Il s’agit du coût intangible : la confiance. Les dirigeants doivent comprendre que les atteintes à la réputation s’aggravent. Les clients hésitent à revenir après des perturbations. Les parties prenantes remettent en question le leadership. Les équipes internes perdent leur clarté et leur orientation. Il ne s’agit pas de risques théoriques, ils se traduisent par des désabonnements, une baisse de l’engagement et un ralentissement de la croissance du chiffre d’affaires.

Une optimisation responsable des coûts implique de protéger les seuils de performance. Cela signifie qu’il faut savoir ce qu’il ne faut pas réduire, même lorsqu’il y a une pression pour montrer des économies immédiates. Donnez la priorité à la résilience. Financez ce qui favorise la disponibilité, la sécurité et la qualité des livraisons. Investissez là où cela compte le plus pour les clients. Si vous faites des compromis à ce niveau, aucune économie de coûts réalisée à l’aide d’une feuille de calcul ne pourra réparer ce que votre marque perd lorsque les systèmes tombent en panne à des moments clés.

Dernières réflexions

L’optimisation des coûts ne consiste pas à couper plus profond, mais à penser plus clairement. L’envie de réduire rapidement les dépenses est forte, surtout sous la pression. Mais le leadership ne se mesure pas à ce que vous coupez. Il se définit par ce que vous protégez, soutenez et développez une fois la poussière retombée.

Dans tous les secteurs, les entreprises qui s’en sortent le mieux sont celles qui résistent aux décisions réactives. Elles construisent des fondations solides. Elles restent alignées. Elles vont de l’avant en s’appuyant sur des données et non sur des suppositions. Et elles ne confondent pas les économies à court terme avec la création de valeur à long terme.

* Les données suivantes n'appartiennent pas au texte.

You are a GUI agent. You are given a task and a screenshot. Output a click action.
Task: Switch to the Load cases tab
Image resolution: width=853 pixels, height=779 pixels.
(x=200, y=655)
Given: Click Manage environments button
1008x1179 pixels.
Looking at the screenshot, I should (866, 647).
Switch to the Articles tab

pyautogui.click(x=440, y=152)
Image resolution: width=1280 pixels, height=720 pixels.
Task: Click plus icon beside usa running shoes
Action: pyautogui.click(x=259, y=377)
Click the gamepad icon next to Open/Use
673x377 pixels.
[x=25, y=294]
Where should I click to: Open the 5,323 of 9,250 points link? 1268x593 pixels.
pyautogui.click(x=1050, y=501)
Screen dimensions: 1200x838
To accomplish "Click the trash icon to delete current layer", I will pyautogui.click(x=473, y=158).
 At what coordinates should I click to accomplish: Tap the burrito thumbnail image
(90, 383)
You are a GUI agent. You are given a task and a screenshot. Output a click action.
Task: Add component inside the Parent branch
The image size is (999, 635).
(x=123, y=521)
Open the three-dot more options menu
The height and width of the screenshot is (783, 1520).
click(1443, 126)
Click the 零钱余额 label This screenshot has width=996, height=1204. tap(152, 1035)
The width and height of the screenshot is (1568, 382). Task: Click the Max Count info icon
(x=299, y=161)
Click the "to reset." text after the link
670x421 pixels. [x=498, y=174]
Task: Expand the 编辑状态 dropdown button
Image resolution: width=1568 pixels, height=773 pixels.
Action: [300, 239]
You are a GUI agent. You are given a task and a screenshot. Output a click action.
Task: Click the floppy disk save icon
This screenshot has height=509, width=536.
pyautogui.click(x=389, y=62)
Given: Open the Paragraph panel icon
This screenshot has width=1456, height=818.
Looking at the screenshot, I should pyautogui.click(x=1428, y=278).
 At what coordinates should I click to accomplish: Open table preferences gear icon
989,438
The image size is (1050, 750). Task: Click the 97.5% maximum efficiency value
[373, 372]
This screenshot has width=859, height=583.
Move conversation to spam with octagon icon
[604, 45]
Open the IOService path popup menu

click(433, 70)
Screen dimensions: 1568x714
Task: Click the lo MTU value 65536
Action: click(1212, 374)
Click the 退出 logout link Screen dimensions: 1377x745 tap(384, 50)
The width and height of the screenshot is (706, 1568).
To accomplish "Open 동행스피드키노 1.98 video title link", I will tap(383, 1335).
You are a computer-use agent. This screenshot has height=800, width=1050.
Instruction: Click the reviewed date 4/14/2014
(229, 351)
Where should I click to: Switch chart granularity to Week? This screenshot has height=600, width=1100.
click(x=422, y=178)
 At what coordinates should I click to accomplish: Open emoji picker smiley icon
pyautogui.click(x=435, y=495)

Pour les dirigeants, la voie à suivre est simple mais pas facile : financer ce qui est important, réduire ce qui ne l’est pas et mettre en place des systèmes qui apprennent et s’optimisent au fil du temps. Cette discipline s’accumule. Elle renforce la résilience. Et elle fait du contrôle des coûts un levier pour une croissance plus intelligente, et non un simple outil de survie.